_REQUIREMENT 1_. In the passage on the Sherwood constituency, shorten the paragraph beginning "The constituency is in central Nottinghamshire" into a short list that keeps its main facts.

_DOCUMENT PASSAGE_.
○ ○ ○ ○
Sherwood is a constituency represented in the House of Commons of the UK Parliament since 2010 by Mark Spencer, a Conservative. The constituency takes its name from the Sherwood Forest which is in the area.

Boundaries

1983–1997: The District of Newark wards of Bilsthorpe, Blidworth, Boughton, Clipstone, Dover Beck, Edwinstowe, Farnsfield, Fishpool, Lowdham, Ollerton North, Ollerton South, Rainworth, and Rufford, the District of Ashfield wards of Hucknall Central, Hucknall East, Hucknall North, and Hucknall West, and the Borough of Gedling wards of Bestwood St Albans (Bestwood Village only), Calverton, Lambley, Newstead, and Woodborough.

1997–2010: The District of Newark and Sherwood wards of Bilsthorpe, Blidworth, Boughton, Clipstone, Dover Beck, Edwinstowe, Farnsfield, Lowdham, Ollerton North, Ollerton South, Rainworth, and Rufford, the District of Ashfield wards of Hucknall Central, Hucknall East, Hucknall North, and Hucknall West, and the Borough of Gedling wards of Bestwood Park, Calverton, Lambley, Newstead, Ravenshead, and Woodborough.

2010–present: The District of Newark and Sherwood wards of Bilsthorpe, Blidworth, Boughton, Clipstone, Edwinstowe, Farnsfield, Ollerton, and Rainworth, the District of Ashfield wards of Hucknall Central, Hucknall East, Hucknall North, and Hucknall West, and the Borough of Gedling wards of Bestwood Village, Calverton, Lambley, Newstead, Ravenshead, and Woodborough.

The constituency is in central Nottinghamshire, covering parts of three local government authorities: the Ashfield district, parts of the Gedling borough, and the western part of the Newark and Sherwood district, the largest geographical area of the seat.
○ ○ ○ ○
_MATERIAL PROVIDED_.
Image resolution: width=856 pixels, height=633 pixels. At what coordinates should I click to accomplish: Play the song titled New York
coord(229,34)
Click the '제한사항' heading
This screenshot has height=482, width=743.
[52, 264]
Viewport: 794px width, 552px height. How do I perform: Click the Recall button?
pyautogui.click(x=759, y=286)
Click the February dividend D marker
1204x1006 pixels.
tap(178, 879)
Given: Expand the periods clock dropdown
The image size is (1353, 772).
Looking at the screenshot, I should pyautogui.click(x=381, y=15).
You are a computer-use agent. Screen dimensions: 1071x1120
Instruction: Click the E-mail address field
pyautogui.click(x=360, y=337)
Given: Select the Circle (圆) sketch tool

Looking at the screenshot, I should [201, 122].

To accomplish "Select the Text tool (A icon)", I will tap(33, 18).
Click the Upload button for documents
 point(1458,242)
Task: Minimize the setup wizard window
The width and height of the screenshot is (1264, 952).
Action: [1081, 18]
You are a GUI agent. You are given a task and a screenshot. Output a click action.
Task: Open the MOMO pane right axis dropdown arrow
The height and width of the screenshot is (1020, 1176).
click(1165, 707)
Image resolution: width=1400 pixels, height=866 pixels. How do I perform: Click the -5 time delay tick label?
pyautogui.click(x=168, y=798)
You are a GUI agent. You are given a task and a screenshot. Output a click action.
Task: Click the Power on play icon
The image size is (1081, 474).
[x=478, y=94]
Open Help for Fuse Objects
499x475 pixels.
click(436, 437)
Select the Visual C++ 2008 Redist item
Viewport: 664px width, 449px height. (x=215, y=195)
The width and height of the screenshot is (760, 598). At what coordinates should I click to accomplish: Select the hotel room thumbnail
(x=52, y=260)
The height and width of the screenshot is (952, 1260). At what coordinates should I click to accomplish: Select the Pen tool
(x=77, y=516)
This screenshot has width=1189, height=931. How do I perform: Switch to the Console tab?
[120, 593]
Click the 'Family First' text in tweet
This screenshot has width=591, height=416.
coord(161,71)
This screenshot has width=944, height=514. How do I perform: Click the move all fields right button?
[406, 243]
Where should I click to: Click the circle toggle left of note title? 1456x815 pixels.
○ ○ ○ ○
_REQUIREMENT 2_. Write out the part of the records that opens with their first line and closes with the line containing "tap(178, 879)". Include both end lines and keep every character unchanged.

_CORRECT RESPONSE 1_.
The constituency lies in central Nottinghamshire and covers parts of three local government authorities:
- the Ashfield district
- parts of the Gedling borough
- the western part of the Newark and Sherwood district, which is the largest geographical area of the seat

_CORRECT RESPONSE 2_.
Image resolution: width=856 pixels, height=633 pixels. At what coordinates should I click to accomplish: Play the song titled New York
coord(229,34)
Click the '제한사항' heading
This screenshot has height=482, width=743.
[52, 264]
Viewport: 794px width, 552px height. How do I perform: Click the Recall button?
pyautogui.click(x=759, y=286)
Click the February dividend D marker
1204x1006 pixels.
tap(178, 879)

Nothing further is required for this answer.